Why Workers Who Smoke Marijuana Really Are Worse At Their Jobs

People who smoked marijuana generally reported less dedication to work, according to a study

According to a real shocker from the world of bona fide science, smoking marijuana is tied to less motivation at the office.

 

The author of the study said it can’t prove whether that’s due to the drug’s effects, the social environment in which it’s used or whether pot smokers are just more likely to be laid-back from the get-go.

 

Though researcher Christer Hyggen suspects pot is the culprit, another possible explanation is that people who aren’t so happy with their work situation or motivated on the job are more likely turn to drugs.

 

‘There’s a popular belief that people who smoke cannabis are slackers and that they don’t want to work,’ Hyggen, from the Oslo-based social research institute NOVA, told Reuters Health.

 

To see how well that perception held up, he analyzed data from a 25-year-long study of close to 1,500 Norwegians.
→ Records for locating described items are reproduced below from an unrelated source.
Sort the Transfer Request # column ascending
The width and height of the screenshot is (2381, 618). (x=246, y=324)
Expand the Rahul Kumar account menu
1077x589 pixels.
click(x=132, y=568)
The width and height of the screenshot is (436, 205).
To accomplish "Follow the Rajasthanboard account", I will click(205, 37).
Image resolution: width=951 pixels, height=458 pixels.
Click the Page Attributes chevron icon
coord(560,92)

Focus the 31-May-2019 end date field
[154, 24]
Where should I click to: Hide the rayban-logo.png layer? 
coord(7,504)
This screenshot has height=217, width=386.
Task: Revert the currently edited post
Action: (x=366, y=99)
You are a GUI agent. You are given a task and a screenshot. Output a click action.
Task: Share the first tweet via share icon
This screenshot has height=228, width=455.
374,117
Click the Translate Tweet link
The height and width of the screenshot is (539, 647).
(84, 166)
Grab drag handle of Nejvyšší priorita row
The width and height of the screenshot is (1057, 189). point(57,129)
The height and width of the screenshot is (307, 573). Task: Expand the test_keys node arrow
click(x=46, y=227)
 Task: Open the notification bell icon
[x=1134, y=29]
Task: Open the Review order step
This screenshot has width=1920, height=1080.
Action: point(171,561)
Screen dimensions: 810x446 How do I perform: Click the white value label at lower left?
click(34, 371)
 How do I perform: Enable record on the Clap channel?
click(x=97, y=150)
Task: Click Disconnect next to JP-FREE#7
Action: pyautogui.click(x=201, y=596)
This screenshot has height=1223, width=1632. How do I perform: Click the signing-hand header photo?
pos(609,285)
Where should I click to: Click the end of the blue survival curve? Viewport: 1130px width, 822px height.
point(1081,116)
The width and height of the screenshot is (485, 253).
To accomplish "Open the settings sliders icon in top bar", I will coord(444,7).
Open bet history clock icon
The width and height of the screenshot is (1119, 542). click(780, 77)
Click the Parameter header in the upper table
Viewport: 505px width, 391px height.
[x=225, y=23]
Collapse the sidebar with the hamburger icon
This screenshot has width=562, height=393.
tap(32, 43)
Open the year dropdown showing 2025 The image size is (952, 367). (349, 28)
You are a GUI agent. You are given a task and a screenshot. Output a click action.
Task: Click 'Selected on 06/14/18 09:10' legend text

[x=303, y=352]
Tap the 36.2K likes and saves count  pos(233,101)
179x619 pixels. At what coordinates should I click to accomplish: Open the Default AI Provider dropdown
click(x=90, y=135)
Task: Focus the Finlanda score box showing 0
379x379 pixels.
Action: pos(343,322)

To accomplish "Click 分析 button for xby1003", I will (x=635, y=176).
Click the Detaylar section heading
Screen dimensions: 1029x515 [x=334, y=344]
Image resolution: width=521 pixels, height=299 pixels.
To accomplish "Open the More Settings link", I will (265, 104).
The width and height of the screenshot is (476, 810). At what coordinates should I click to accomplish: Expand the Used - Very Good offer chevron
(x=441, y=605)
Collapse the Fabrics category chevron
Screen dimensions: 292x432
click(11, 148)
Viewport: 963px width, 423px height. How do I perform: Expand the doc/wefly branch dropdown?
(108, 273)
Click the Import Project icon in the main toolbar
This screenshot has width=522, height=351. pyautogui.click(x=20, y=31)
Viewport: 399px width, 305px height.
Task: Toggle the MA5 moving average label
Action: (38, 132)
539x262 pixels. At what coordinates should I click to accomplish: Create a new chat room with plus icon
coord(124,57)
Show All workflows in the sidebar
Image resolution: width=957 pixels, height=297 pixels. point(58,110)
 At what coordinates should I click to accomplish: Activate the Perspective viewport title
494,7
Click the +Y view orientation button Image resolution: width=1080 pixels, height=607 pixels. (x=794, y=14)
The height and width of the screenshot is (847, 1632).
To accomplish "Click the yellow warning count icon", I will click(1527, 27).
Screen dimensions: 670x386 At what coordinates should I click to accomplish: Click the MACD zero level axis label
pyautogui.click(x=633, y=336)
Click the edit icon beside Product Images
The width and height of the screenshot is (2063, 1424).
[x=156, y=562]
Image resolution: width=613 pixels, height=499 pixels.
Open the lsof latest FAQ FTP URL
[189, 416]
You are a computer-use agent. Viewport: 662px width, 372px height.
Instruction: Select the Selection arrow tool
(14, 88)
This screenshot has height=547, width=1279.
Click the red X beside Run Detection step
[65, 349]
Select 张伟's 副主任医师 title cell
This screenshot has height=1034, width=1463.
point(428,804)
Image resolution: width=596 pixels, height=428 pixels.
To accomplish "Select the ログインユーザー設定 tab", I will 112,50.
Starting in 1987, when they were in their late teens and early 20s, participants filled out surveys that included questions on their recent pot use on five different occasions, into their 40s.

 

They also rated their attitudes on statements that reflected work commitment, such as ‘It is very important for me to have a job’ and ‘I feel restless when I have no work to do,’ ranked on a scale of one to five, with five reflecting the most commitment.

 

People who reported smoking in the past year generally reported less dedication to work than abstainers, according to findings published in the journal Addiction.

 

The pattern held after Hyggen took into account their mental health, satisfaction with their work environment, their economic background and how much alcohol they drank.

 

He also found that those who only reported recent smoking on one survey – the ‘experimenters’ — tended to be as committed as abstainers as they got older. That wasn’t the case for participants who repeatedly acknowledged marijuana use: their work commitment continued to decline into adulthood, and remained significantly below that of never-smokers.

 

By the last survey, in 2010, the 63 repeat users had an average score of 3.9 on questions of work commitment. That compared to scores between 4.2 and 4.3 in participants who had only experimented with marijuana or never tried it, including those who said their friends used the drug but they didn’t.

 

The findings suggested that over time, ‘people who quit smoking cannabis increase their work commitment, and people who take up smoking cannabis reduce their work commitment,’ Hyggen said.

 

While his results can’t prove a cause-and-effect relationship, ‘we were able to at least close in on this association.’

 

Such a link fits logically, according to another researcher not involved in the study.

 

‘For adolescents who are engaged in marijuana use and substance use, to the extent that that decreases or limits the academic achievement they would have achieved otherwise, that would limit their employment opportunities,’ said Kimberly Henry, from Colorado State University in Fort Collins, who has studied marijuana and truancy in adolescents.

 

Still, she told Reuters Health, ‘I think like many of these kinds of behaviors, there is kind of a spiral cycle where one reinforces the other.’

 

Hyggen said that it’s not a bad idea to stay away from drugs including marijuana.

 

‘At the same time I don’t think we should be overly afraid of people experimenting with drugs in youth,’ he said, as young people with that type of marijuana use didn’t end up with a diminished work ethic as adults.

 

Henry agreed that heavier marijuana use is what’s worrisome when it comes to school and work performance.

 

‘This idea that makes sense from theory and just conventional wisdom is that it’s the higher-level use that’s probably causing the most problems,’ she said.